| Required task |
Update every one of the following records by changing "breadcrumb link" to "breadcrumb item" and leaving all other text unchanged, and reproduce them without the pictures.

%%

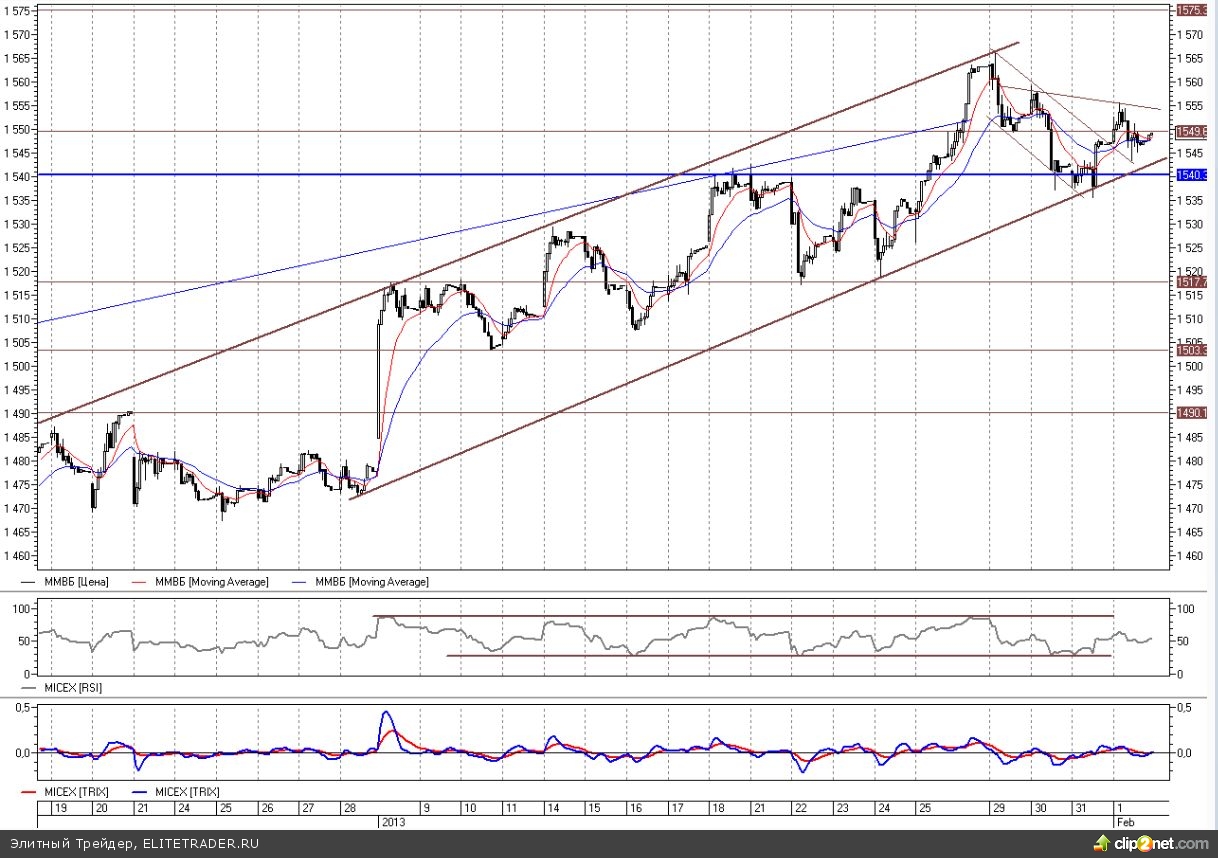Click the blue Moving Average legend marker
Image resolution: width=1218 pixels, height=858 pixels.
[x=300, y=582]
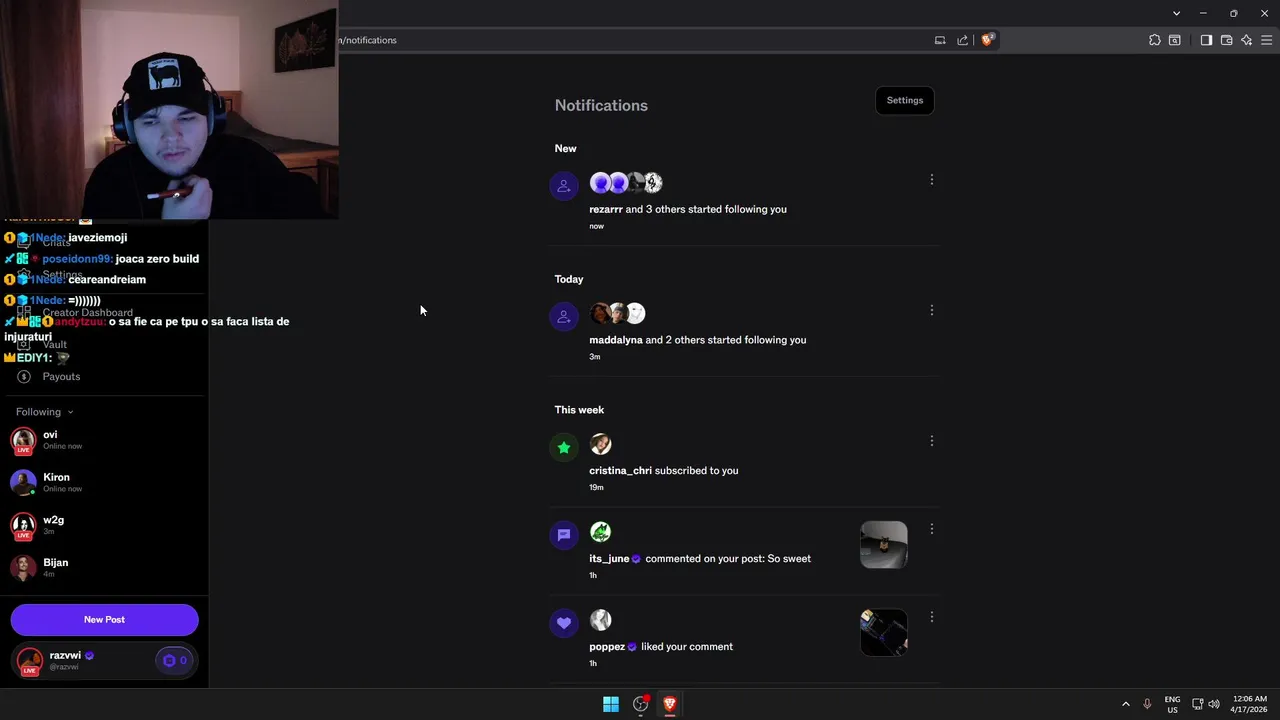Click the purple heart like notification icon

564,623
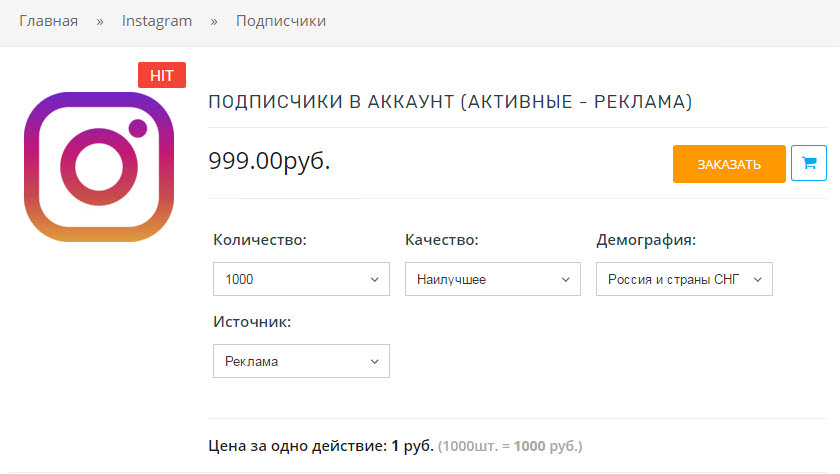Open the Instagram breadcrumb link
Viewport: 840px width, 474px height.
click(x=156, y=21)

%%

| Result of the exercise |
Click the blue Moving Average legend marker
Image resolution: width=1218 pixels, height=858 pixels.
[x=300, y=582]
Click the purple heart like notification icon

564,623
Open the Instagram breadcrumb item
Viewport: 840px width, 474px height.
click(x=156, y=21)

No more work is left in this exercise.